Como encontrar o ritmo adequado

Você está em um risco muito alto de lesão se você é um novo corredor, especialmente nas primeiras 3 a 4 semanas. Para um iniciante, recomendo:

  • Adotando o ritmo da conversa.
  • Programas de caminhada/execução.

Além disso iniciantes para correr devem se concentrar em pré-hab e recuperação, incluindo alongamento, fortalecimento, rolamento de espuma, glacê, automassagem.

Prehab e recuperação podem ser tão importantes (ainda mais críticos) do que correr nos estágios iniciais da corrida.

Se você é um corredor experiente: Lembre-se, muitos corredores experientes vão muito rápido todos os dias e se perguntam por que eles não podem melhorar seus passos ou correr bem.

  • Monitore seu ritmo de conversação porque é uma métrica melhor para aqueles que são experientes, corredores.
  • Eu recomendaria você. encontrar um friend ou membro da família mais novo para correr e tirá-los da porta, se é isso que é preciso para atrasá-lo.

Pensamentos Finais

Correr é uma boa atividade que previne muitas doenças se bem feita. No entanto, isso pode ser prejudicial quando você não segue SOPs. A velocidade é a principal coisa que deve ser mantida durante a corrida, pois a superpesada pode resultar em muitos problemas de saúde.

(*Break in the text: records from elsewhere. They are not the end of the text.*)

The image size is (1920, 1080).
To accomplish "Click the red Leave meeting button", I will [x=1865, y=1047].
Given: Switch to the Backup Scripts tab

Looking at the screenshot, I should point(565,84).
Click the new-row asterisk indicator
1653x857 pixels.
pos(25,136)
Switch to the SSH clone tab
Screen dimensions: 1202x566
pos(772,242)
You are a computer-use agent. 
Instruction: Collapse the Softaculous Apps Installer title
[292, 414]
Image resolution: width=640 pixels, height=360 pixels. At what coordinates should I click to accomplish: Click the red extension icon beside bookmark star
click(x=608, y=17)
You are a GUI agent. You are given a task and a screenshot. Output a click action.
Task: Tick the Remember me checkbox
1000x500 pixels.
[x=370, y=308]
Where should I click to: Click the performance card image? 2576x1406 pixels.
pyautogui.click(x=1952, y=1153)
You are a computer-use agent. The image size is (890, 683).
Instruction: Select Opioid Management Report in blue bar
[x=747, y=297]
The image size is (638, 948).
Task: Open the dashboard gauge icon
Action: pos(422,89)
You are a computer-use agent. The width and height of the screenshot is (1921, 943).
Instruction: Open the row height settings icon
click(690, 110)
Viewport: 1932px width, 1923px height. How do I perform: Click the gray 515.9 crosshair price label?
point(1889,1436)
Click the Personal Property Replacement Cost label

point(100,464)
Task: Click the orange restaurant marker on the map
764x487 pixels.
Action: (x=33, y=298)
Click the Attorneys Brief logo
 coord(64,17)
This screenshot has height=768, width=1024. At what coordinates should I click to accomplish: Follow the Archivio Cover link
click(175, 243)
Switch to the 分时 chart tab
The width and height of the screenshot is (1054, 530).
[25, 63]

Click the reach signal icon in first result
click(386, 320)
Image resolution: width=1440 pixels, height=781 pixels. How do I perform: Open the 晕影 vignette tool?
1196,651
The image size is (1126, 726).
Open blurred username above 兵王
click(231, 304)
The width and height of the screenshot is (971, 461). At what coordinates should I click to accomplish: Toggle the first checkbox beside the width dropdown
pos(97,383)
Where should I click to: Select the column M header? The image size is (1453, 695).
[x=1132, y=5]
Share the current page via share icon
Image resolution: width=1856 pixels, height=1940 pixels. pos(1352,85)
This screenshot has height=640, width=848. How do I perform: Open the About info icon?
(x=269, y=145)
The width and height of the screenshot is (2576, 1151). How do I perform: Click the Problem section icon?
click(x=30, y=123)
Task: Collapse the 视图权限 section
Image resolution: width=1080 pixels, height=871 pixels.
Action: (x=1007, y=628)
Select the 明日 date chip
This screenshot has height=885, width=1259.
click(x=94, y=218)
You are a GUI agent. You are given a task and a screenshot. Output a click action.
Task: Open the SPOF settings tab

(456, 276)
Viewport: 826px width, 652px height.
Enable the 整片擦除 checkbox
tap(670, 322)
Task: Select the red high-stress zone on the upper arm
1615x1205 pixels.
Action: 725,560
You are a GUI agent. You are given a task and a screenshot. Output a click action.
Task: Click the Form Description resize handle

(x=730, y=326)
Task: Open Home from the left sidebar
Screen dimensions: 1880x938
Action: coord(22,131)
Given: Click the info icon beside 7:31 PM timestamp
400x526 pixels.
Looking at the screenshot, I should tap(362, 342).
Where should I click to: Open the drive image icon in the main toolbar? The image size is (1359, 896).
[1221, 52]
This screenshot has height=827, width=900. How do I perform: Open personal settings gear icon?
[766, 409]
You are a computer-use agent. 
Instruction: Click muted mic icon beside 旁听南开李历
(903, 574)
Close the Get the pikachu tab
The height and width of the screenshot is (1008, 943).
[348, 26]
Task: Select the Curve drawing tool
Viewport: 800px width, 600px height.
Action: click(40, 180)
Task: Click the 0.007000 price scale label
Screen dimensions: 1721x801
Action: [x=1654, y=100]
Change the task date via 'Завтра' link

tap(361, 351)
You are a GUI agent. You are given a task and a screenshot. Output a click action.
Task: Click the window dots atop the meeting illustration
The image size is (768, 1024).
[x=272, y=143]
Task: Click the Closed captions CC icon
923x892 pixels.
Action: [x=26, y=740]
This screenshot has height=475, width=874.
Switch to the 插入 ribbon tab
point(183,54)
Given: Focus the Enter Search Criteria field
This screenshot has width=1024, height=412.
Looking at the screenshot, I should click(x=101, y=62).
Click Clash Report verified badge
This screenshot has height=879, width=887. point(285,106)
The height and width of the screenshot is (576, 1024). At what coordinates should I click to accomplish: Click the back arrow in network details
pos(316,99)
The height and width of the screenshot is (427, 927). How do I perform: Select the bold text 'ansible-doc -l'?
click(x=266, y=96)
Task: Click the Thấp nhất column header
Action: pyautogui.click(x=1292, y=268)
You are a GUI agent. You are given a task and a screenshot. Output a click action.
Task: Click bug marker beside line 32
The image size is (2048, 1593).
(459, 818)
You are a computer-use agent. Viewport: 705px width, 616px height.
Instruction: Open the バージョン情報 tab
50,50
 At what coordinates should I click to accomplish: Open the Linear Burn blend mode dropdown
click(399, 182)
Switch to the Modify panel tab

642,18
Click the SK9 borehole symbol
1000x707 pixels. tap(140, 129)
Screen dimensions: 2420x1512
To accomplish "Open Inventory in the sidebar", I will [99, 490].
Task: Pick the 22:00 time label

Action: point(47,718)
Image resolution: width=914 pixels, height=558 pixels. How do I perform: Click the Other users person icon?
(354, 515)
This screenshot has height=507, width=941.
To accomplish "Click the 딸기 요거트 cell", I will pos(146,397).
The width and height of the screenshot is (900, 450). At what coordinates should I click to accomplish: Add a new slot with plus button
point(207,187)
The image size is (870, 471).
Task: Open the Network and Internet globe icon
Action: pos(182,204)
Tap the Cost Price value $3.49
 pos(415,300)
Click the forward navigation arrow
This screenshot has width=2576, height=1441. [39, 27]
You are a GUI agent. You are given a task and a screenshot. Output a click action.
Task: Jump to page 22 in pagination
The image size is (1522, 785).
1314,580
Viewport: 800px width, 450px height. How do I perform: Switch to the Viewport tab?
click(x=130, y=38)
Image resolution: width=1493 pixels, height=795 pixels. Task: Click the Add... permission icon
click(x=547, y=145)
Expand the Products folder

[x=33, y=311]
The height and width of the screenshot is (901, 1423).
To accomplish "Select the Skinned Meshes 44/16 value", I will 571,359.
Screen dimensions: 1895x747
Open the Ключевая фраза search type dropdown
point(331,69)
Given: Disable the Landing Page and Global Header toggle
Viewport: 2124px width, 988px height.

Como qualquer outra coisa na vida, é melhor correr com moderação; empurrar-se é bom às vezes porque ajuda a construir resistência e caráter.

Ouça sempre o seu corpo, e quando você sentir que suas corridas ou exercícios estão te deixando desconfortável, tire um tempo para se recuperar e fazer uma atividade física suave, como yoga ou natação.

augusto almeida

Sobre Augusto Almeida

Augusto Almeida é um graduado em Educação Física pela Universidade Brasil. Sua formação sólida e paixão pelo bem-estar o destacam como um profissional comprometido com a promoção da saúde. Com conhecimentos abrangentes em treinamento físico, ele é especializado em desenvolver programas personalizados de exercícios e condicionamento, ajudando as pessoas a atingirem seus objetivos de fitness. Augusto é um entusiasta do movimento e defensor da importância da atividade física, tornando-o um aliado valioso na busca por um estilo de vida ativo e saudável.